SELECTED EXCERPT:
--- begin ---
Friday 20 March 2020

Promises to keep

In his Preface to Lyrical Ballads William Wordsworth wrote

I will not take upon me to determine the exact import of the promise which, by the act of writing in verse, an Author in the present day makes to his reader: but it will undoubtedly appear to many persons that I have not fulfilled the terms of an engagement ... they will look round for poetry, and will be induced to inquire by what species of courtesy these attempts can be permitted to assume that title.

When people describe their texts as poetry nowadays, what promise do they make? The traditional idea is that if a text foregrounds language more than usual, it's considered poetry. If it contains a poetic idea (Deep Image) or tries to be beautiful or moving, it's poetry. If it's short, and the culture doesn't support mini-prose, it's poetry.

"Pardoning the turkey", a poem in a Rattle issue, is by Caroline Barnes. It begins thus -

Like a priest about to bestow
a blessing, the President raised

his hand over the blue and crimson
head of the snow-white turkey,

flashed his winning smile at the cameras,
and said: By the power vested in me,

It has the layout of a poem, though the line-length is determined by a ruler more than syllable-count. The language isn't heightened, and if there's a Deep Image, it's a long time in coming. Had it been presented as prose, I wouldn't have suggested improving it by breaking it into little lines. So why was it sent to a poetry magazine and formatted as poetry?

Categorising a text as poetry is to suggest that it might have hidden depths. It's a suggestion that there might be more to the text than meets the eye, that the reader should spend a while re-reading it. Line-breaks are a way to indicate that the author wants the reader to process the text as poetry. But suppose the reader treats all short literary texts as if they need to be carefully read - what then is the point of the line-breaks? If they're given the same amount of attention as the words, can they offer any value back? Given the charitable status granted to poetry by readers, any text is likely to seem more significant when read as a poem, so I think that it's only fair to raise the bar for text with poetic pretensions.

Sometimes authors set up expectations then thwart them. For example a piece can start in one genre (comedy, say) and then surprise the reader by becoming tragedy. Or a strictly rhyming piece can slowly fall apart to match the mood. But I didn't think that's happening here.
--- end ---
PROVIDED DATA:
--- begin ---
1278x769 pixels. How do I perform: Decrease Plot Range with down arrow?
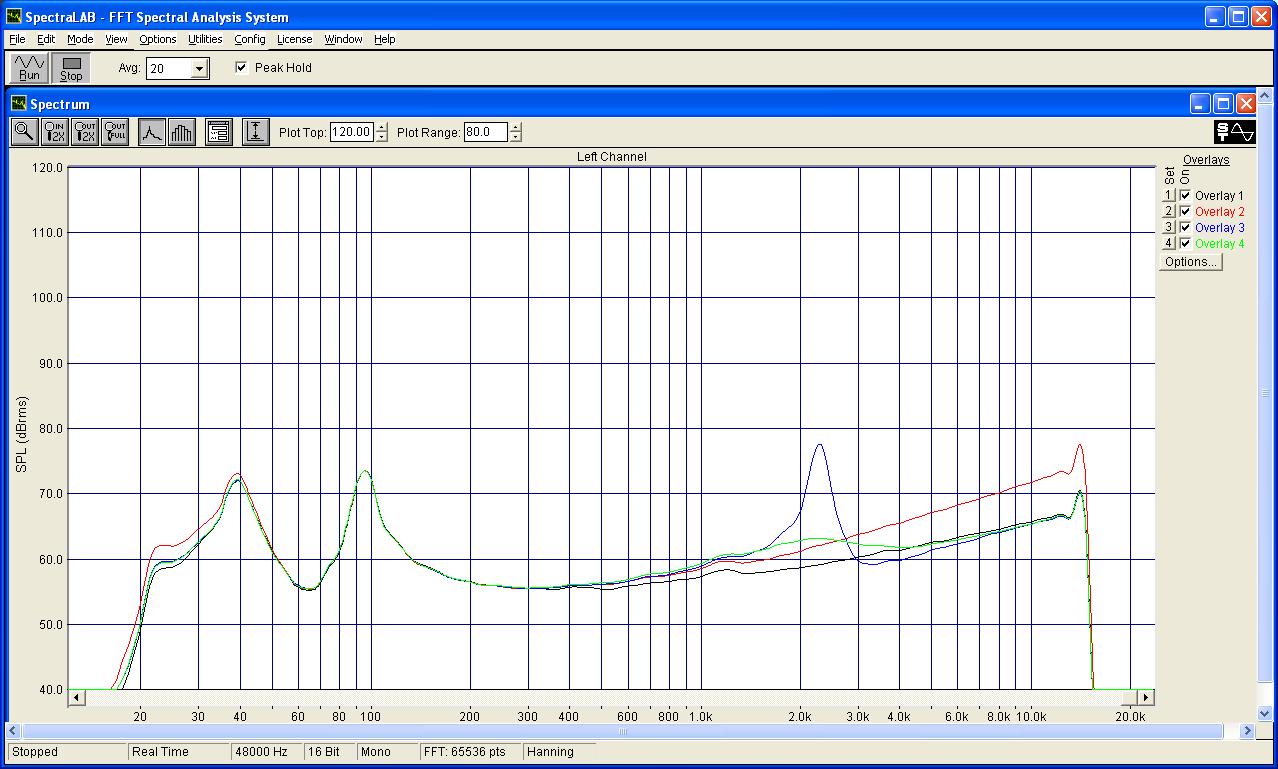pos(515,137)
--- end ---
REQUIRED WORK: In the essay on poetry above, shorten the paragraph beginning "Categorising a text as poetry" to two or three sentences, keeping its main points.

TASK ANSWER: Calling a text poetry suggests it may have hidden depths worth re-reading, and line breaks signal that the author wants it read that way. But if readers already read all short literary texts closely, it is unclear what the line breaks add. Since readers generously grant any text more significance when it is read as a poem, the bar for texts with poetic pretensions should be raised.